Water has been successfully pumped out of the carrier in heavy seas off northern KwaZulu-Natal and the vessel was no longer listing, officials said.

Earlier a spokesperson for the Maritime Rescue Coordinating Centre in Cape Town said the Shearwater had been sailing in moderate weather in a wind of 10 to 15 knots with the tug Pentow Service alongside.

No longer listing 
Officials at Durban's Maydon wharf said the ship was undamaged.

Shearwater had taken water due to the size of the waves breaking across its bows.

The captain of the ship, who declined to speak to the media after arriving in port, had alerted maritime rescue services early on Saturday morning.

The ship had been taking on water and was listing eight degrees.

Two South African Airforce Oryx helicopters flew out to the ship in preparation of the crew abandoning the ship.
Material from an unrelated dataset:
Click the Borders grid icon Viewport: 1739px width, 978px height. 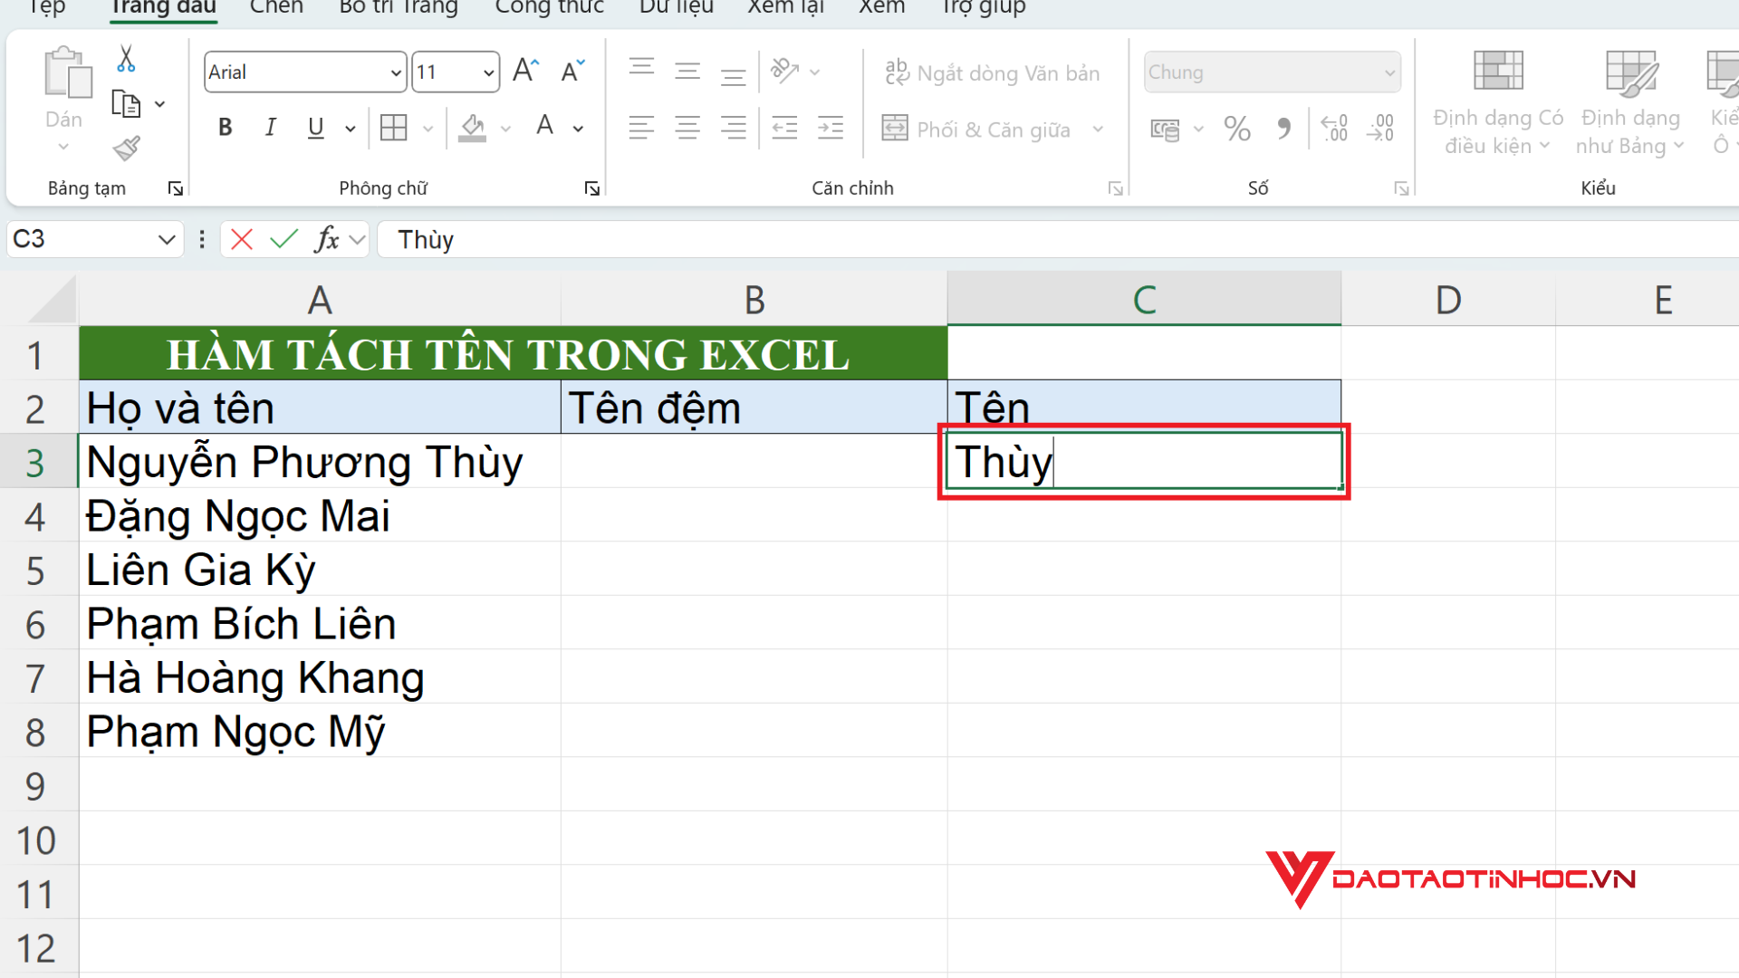pos(394,128)
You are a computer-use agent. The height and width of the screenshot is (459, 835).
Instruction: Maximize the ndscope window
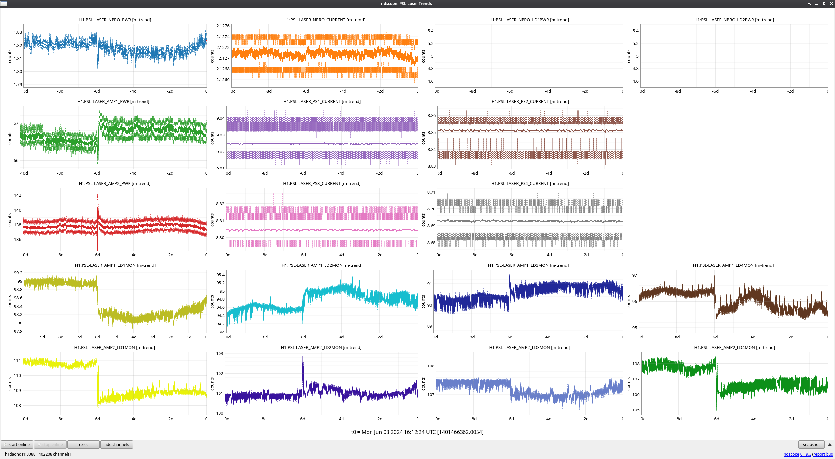coord(824,4)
However, the captain stabilised the ship.

The Shearwater was on its way from Mombasa to Durban and was carrying a cargo of soda ash when it ran into heavy seas.

Soda ash is used in the manufacture of glass, various chemicals and detergents_

Rushie


----------



## hawkey01 (Mar 15, 2006)

Shearwater:
Built 1976.
2554 Tons.
Registerred: Seychelles.
Callsign S7KE, IMMO 7522057.
Sorry, cannot find a picture of her.
Regards
Hawkey01


----------



## rushie (Jul 5, 2005)

*Cheers..!*

Thanks for the info Hawkey01..!

Will try and find more info on her.

Rushie


----------



## John Rogers (May 11, 2004)

Rushie, any news of the car carrier off of Alaska.?







rushie said:


> Thanks for the info Hawkey01..!
> 
> Will try and find more info on her.
> 
> Rushie


----------



## rushie (Jul 5, 2005)

Hi John,

I've searched various Coastguard sites etc...but nothing is showing after the death of the poor Naval Architect on her last week.

I've e-mailed Lloyds asking for an update, so will hopefully be able to get some new info to all soon.

Regards,

Rushie


----------